- Venid, hijos, oídme, el respeto del Señor os enseñaré. Salmos 34:11.
La niñez de mis tres hijos, estuvo llena de bendiciones y momentos significativos. Mi primer hijo nació un once de septiembre. En una pequeña fiesta, que hicimos cuando cumplió sus cuatro años, mientras corría en medio de sus tíos, abuelos y amigos, gritaba emocionado: “¡Seré pastor cuando sea grande¡”. La mañana del año siguiente, cuando cumplió sus cinco años, mientras el sol filtraba sus primeros rayos, a través del cristal de la ventana donde él estaba, yo entre en silencio, se despertó y sonriendo dijo: “Mamita he soñado con los conquistadores”. Era la primera vez que me contaba su sueño. ¡Tenía deseos de pertenecer a ese grupo juvenil y soñó! Sus ilusiones llenaron sus metas: estudió en instituciones cristianas y antes de cumplir sus 30 años, fue ungido de pastor.
El nacimiento de mi segundo hijo, causó tantos problemas a mi salud, que casi los dejo huérfanos. Cuando cumplió sus cuatro años, nos llenamos de alegría. Su hermano fue el primero en ponernos en acción y dijo: Papá, hoy es día de fiesta y tú no puedes ir a trabajar. ¿Y qué fiesta es hoy? – preguntó. El cumpleaños de mi hermano – respondió.
Cantamos y llenamos a mi segundo hijo de abrazos, besos y risas. Era un día de fiesta y el Príncipe estaba feliz. Nos reunimos en la mesa donde estaba la torta, cubierta de blanco, símbolo de su alma pura. Esa noche salimos. Pasamos frente a una fuente luminosa y los tres clamaron: ¡Una lluvia de colores! El día siguiente, se despertó temprano y dijo: “Mamita, mira cuán grande estoy, ya soy un hombre tengo 4 años”.
Después, mi segundo hijo se enfermó. Estaba grave y debía estar en un largo reposo. Yo dedicaba horas a leerle relatos bíblicos y biografías de personajes importantes. A veces pensando que estaba dormido o no entendía, dejaba de leer, pero él insistía. Tal vez eso sentó la base de su futuro: hoy es profesor universitario. Esos días aprendió varios poemas, cuando se recuperó, comenzó a recitar en la escuela y la iglesia.

------------------------------------

■ Qué hacer
A – Según el fragmento sobre la niñez de los tres hijos, ¿en qué fecha nació el primer hijo?
B – Transcribe del fragmento sobre la niñez de los tres hijos el pasaje que va desde "- Venid, hijos, oídme, el" hasta "ungido de pastor.", ambos incluidos.

■ Datos proporcionados

------------------------------------

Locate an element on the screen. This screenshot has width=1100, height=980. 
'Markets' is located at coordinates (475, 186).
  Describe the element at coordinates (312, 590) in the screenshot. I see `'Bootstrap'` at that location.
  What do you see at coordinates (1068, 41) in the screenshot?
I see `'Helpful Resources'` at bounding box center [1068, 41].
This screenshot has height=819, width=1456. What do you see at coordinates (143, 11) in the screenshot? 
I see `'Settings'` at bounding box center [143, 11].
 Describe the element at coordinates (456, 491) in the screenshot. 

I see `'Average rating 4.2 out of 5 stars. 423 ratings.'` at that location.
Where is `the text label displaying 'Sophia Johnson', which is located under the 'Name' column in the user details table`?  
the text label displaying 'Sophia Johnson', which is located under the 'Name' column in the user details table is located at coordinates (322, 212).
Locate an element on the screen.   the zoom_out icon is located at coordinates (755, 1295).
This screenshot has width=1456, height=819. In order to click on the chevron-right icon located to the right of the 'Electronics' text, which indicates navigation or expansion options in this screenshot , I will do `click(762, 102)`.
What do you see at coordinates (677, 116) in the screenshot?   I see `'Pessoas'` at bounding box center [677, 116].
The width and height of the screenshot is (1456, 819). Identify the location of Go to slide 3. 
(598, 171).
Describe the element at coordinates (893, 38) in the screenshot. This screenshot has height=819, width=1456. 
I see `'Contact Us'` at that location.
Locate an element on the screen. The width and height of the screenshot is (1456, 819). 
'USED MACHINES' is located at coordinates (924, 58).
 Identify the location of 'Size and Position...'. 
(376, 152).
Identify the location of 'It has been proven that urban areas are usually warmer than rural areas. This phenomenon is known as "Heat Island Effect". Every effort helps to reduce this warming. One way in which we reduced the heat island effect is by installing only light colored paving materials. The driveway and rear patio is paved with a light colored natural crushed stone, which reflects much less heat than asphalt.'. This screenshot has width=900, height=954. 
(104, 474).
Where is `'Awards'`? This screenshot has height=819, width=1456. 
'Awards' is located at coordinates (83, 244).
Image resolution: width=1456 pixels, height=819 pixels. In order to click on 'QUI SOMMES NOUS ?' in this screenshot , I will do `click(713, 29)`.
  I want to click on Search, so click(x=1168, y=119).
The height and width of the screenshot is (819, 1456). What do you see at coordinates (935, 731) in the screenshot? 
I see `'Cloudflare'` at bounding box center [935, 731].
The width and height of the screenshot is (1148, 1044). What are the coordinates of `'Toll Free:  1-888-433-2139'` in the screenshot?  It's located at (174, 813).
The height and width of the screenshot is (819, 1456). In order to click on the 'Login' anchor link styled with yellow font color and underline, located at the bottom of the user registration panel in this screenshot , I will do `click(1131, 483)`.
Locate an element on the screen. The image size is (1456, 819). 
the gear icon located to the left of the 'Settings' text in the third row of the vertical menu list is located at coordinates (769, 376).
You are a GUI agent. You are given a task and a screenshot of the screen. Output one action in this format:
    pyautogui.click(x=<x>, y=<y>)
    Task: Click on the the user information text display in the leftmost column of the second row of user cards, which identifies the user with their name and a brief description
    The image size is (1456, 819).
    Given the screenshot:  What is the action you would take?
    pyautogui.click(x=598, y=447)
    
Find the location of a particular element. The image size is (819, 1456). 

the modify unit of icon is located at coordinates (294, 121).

------------------------------------

■ Lista de respuestas
A – El primer hijo nació un once de septiembre.

B –
- Venid, hijos, oídme, el respeto del Señor os enseñaré. Salmos 34:11.
La niñez de mis tres hijos, estuvo llena de bendiciones y momentos significativos. Mi primer hijo nació un once de septiembre. En una pequeña fiesta, que hicimos cuando cumplió sus cuatro años, mientras corría en medio de sus tíos, abuelos y amigos, gritaba emocionado: “¡Seré pastor cuando sea grande¡”. La mañana del año siguiente, cuando cumplió sus cinco años, mientras el sol filtraba sus primeros rayos, a través del cristal de la ventana donde él estaba, yo entre en silencio, se despertó y sonriendo dijo: “Mamita he soñado con los conquistadores”. Era la primera vez que me contaba su sueño. ¡Tenía deseos de pertenecer a ese grupo juvenil y soñó! Sus ilusiones llenaron sus metas: estudió en instituciones cristianas y antes de cumplir sus 30 años, fue ungido de pastor.